An AI boom has driven stock markets to record highs, big tech firms are piling hundreds of billions of dollars into new tech, while consumers, workers and businesses are grappling with existential questions unleashed by the likes of ChatGPT and Claude.
Some analysts say artificial intelligence will boost productivity and make businesses more profitable. But some warn of a dystopia of AI-fuelled mass unemployment where some sectors no longer exist, while others suspect an AI bubble, opens new tab will pop with a potentially painful unwind.
This dashboard of key metrics shows the reach and scale of the AI boom.
AI TRADE TURBOCHARGES STOCK MARKETS
The AI-driven rally has helped drive equity markets to record highs, offsetting risks and uncertainties created by the Iran war.

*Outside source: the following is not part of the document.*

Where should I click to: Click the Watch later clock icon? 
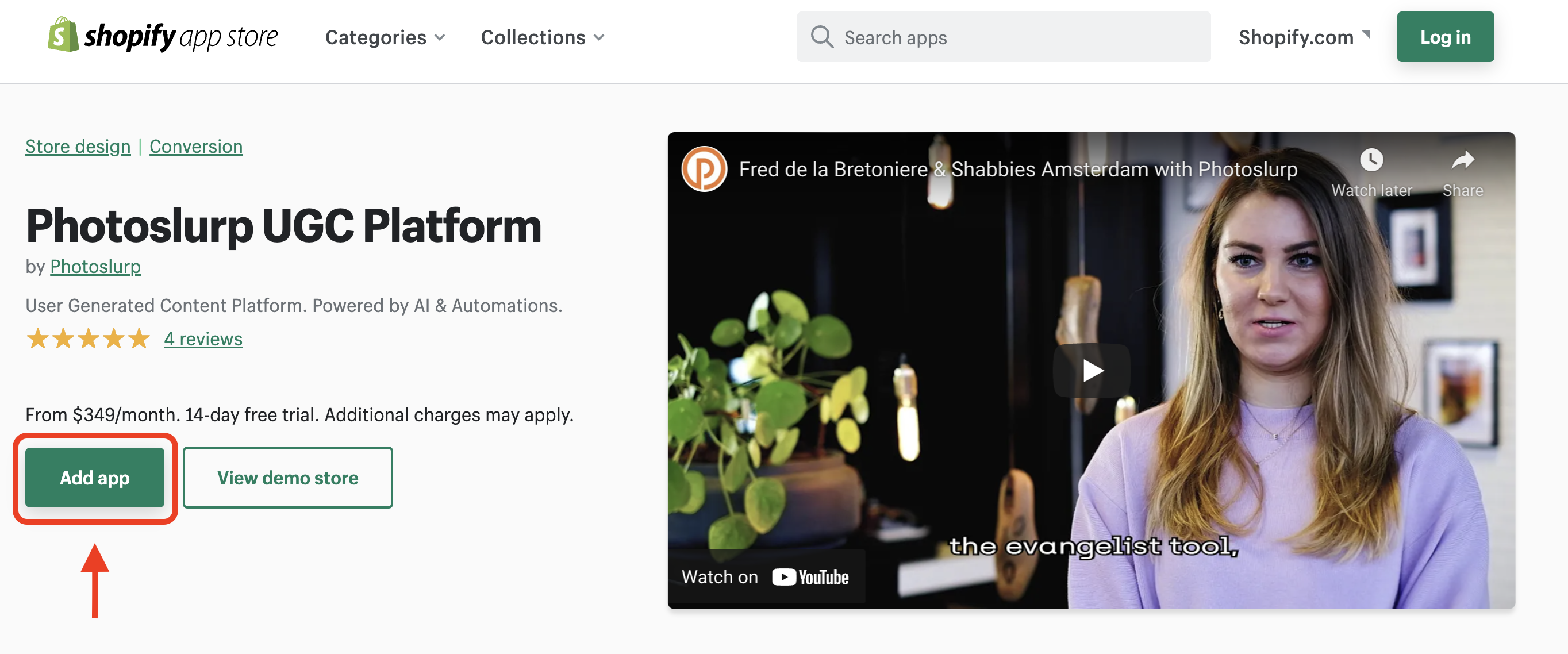point(1371,160)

AI bellwether Nvidia alone has rocketed over 1,300% since the end of 2022. Its quarterly earnings, a gauge of the broader AI narrative, are as closely watched by investors as some economic indicators.
Microsoft, Google-owner Alphabet and Amazon – dubbed “hyperscalers” because of their focus on building AI data centers – are also popular.
It’s not just a U.S. story.
European tech stocks, which include chip-making machine giant ASML, are at their highest since 2000. South Korea’s market, home to chipmaker Samsung Electronics, is near a record peak.
SK Hynix and Micron Tech, meanwhile, have been floating in and out of the elite group of companies with a market capitalization of at least $1 trillion. This group could grow with upcoming listings, such as Elon Musk’s SpaceX.
No surprise that the tech stock surge has stoked concerns about a bubble that could drag world stocks down sharply if it pops. A recent Bank of America investor survey found 40% of fund managers believed AI stocks are in a bubble.
INVESTORS GET PICKY (SOME SCARED)
Although the AI rally has been broad, a divide is emerging between companies that investors reckon will benefit from the megatrend and those whose business models investors suspect could be disrupted or replaced.
Software and data analytics firms are recovering after a slide in February as a new AI tool by Anthropic spooked investors.
In what was dubbed the ‘SaaSpocalypse’, content and technology firm Thomson Reuters and Britain’s Relx suffered their biggest one-day share price drops in decades. Germany’s SAP, caught in the crosshairs, has plunged more than 40% in the last year.
Software and data analytics stocks were already under pressure since mid-2025 as more powerful AI models were released. The reversal in sentiment is stark – the same names were initially dubbed potential AI winners by analysts.
AI disruption fears also hit Indian IT shares, wealth advisors and private credit firms exposed to the software sector.
GET WITH THE PROGRAMME
How quickly businesses adopt AI is key, as this will give some sense of the impact on productivity gains and job markets.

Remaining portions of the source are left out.